Late last year, the Federal Trade Commission (FTC) finalized a rule intended to curtail shady dealership practices and protect consumers from last-minute fees. This rule, known as the Combating Auto Retail Scams (CARS) rule, was approved unanimously by the FTC, and was written to go into effect on July 30th of this year. But now it's been paused thanks to dealer lobbyists.
The National Automobile Dealers Association (NADA) wasn't pleased with the CARS rule's development, apparently, so it and the Texas Automobile Dealers Association filed a petition with the Fifth Circuit Court of Appeals challenging the law. The Court agreed to hear the case challenging the FTC, and as a result, the CARS rule has been postponed.

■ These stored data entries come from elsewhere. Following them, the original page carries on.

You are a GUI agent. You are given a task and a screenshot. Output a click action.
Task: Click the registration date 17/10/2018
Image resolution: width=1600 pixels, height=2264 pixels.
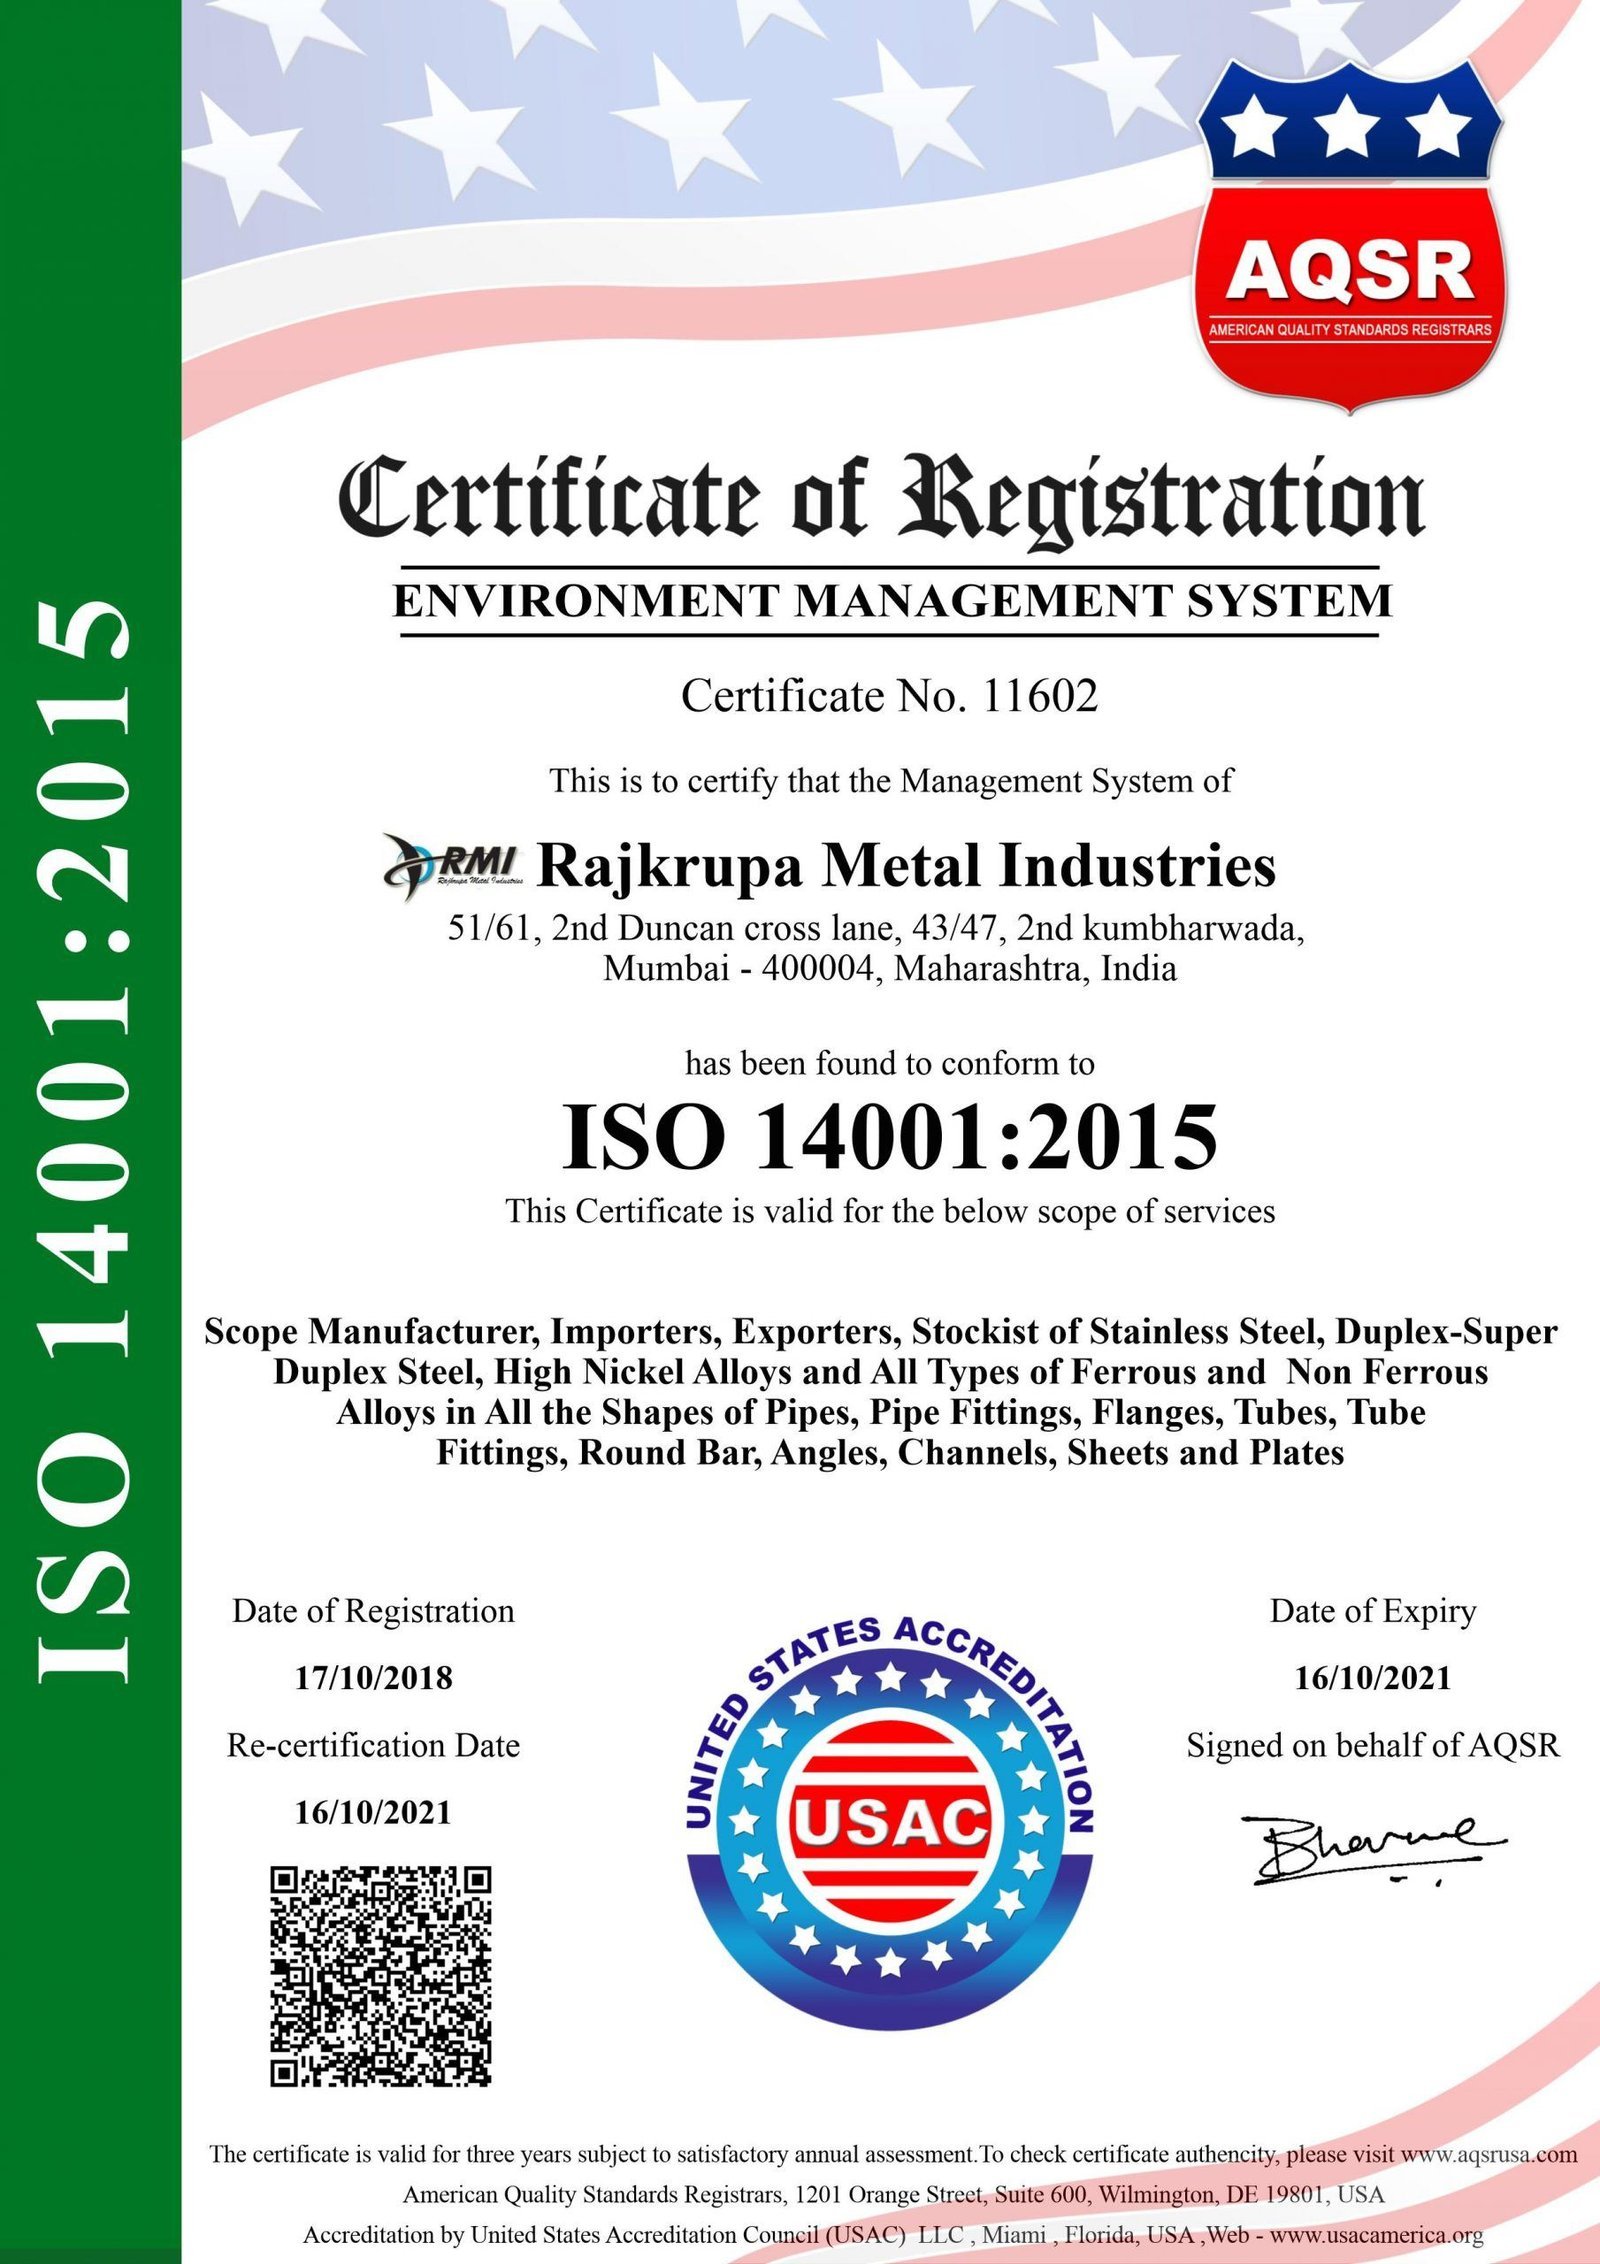373,1678
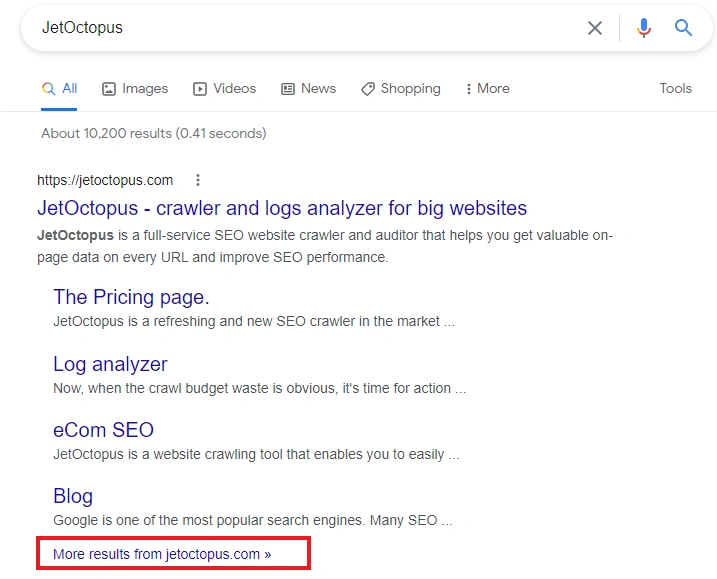
Task: Click More results from jetoctopus.com
Action: [162, 553]
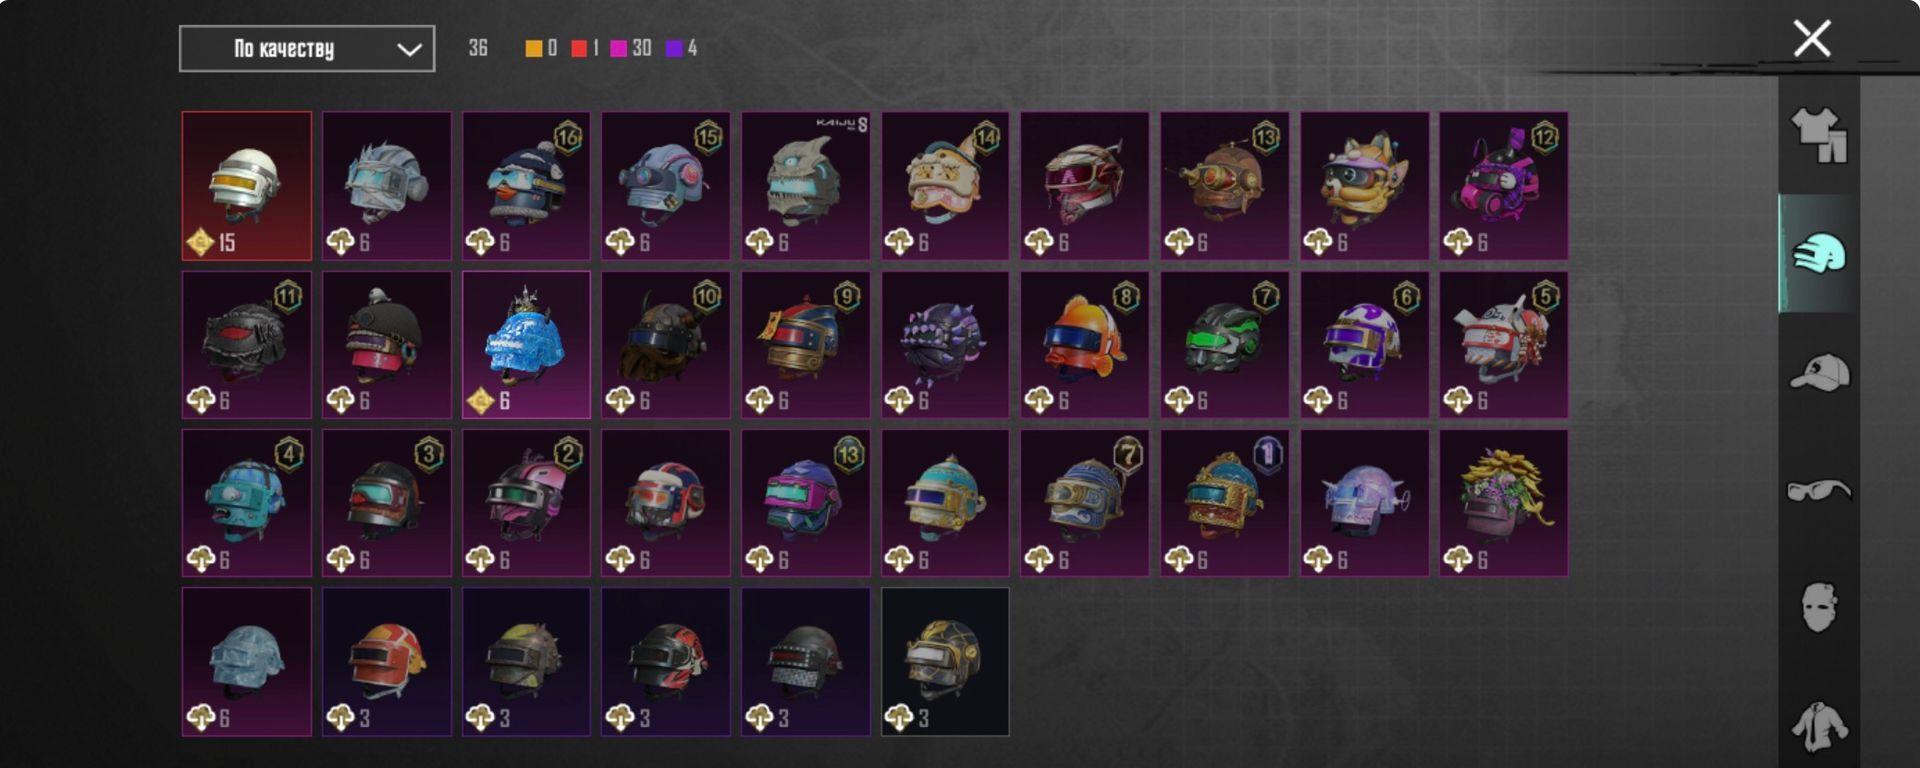Select the white helmet costing 15

coord(247,186)
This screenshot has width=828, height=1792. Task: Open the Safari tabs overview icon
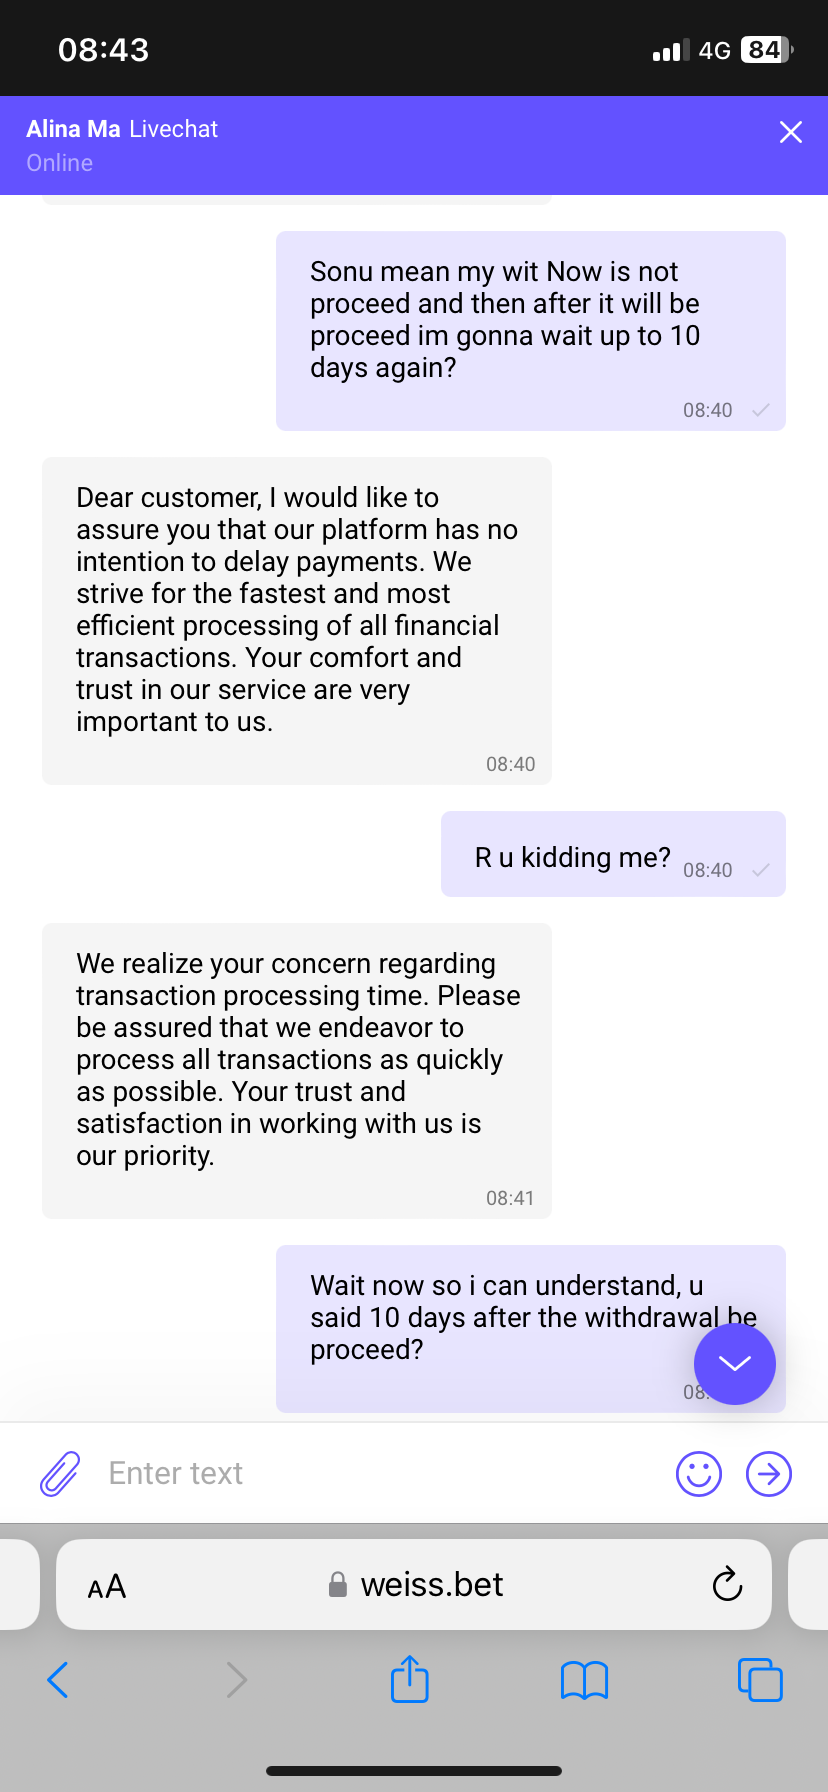[x=760, y=1679]
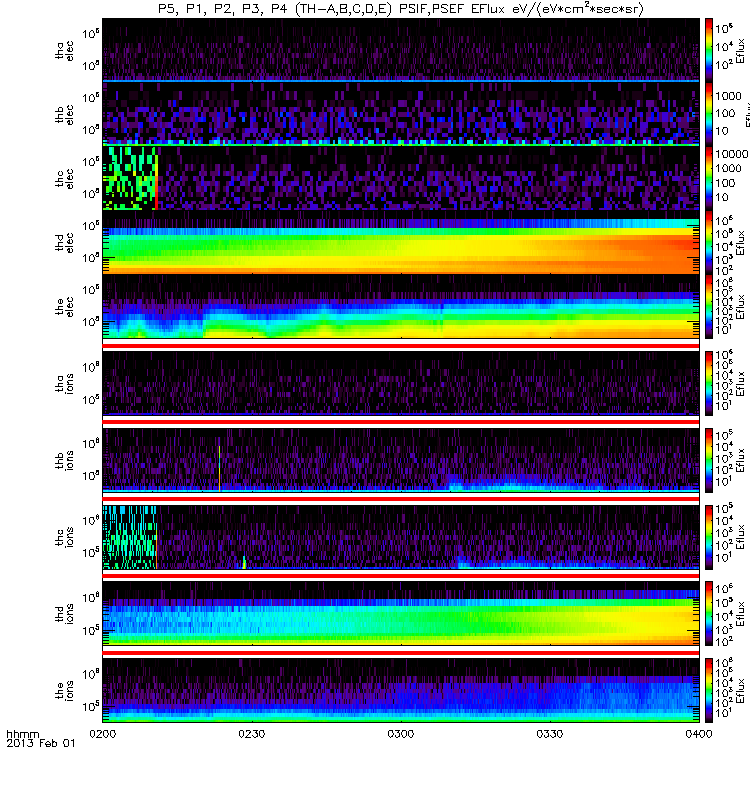Image resolution: width=750 pixels, height=800 pixels.
Task: Click the thd ions Eflux color bar
Action: click(709, 613)
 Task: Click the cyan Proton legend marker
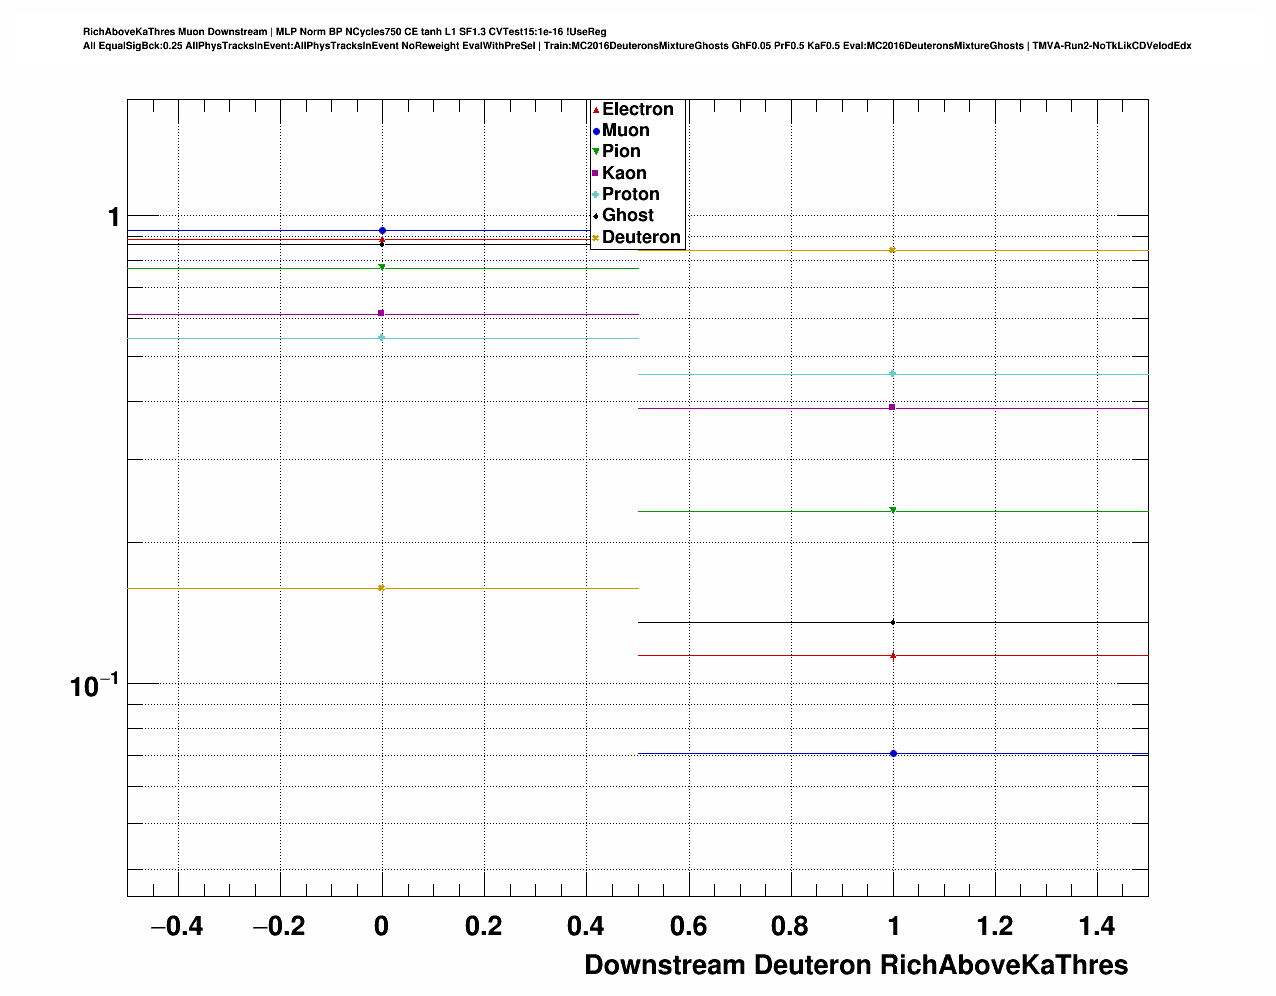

The main issue in the legal battle is whether the law is actually within the FTC's jurisdiction to impose. The dealership groups, in the petition to the Fifth Circuit, called it "an abuse of discretion" and seek the court to block its implementation. The FTC maintains that the rule "does not impose substantial costs, if any" on law-abiding dealerships, and instead simply guarantees a more even playing field for both dealerships and consumers by eliminating junk fees and hidden costs.
The petition against the CARS rule was filed for expedited consideration, which means that it's likely that a decision will come from the courts within the year. If the courts decide in favor of the FTC, the FTC believes that the CARS rule will be delayed by only a few months at most, which means it's possible it will still be enacted before the end of 2024.
Even if the FTC wins this battle, there may be more ahead, as dealership groups have also pursued Congress to make laws directly curtailing the FTC's ability to regulate car sales. The potential costs of breaking the CARS rule might give insight as to why: violating a trade regulation rule costs $50,120 per offense.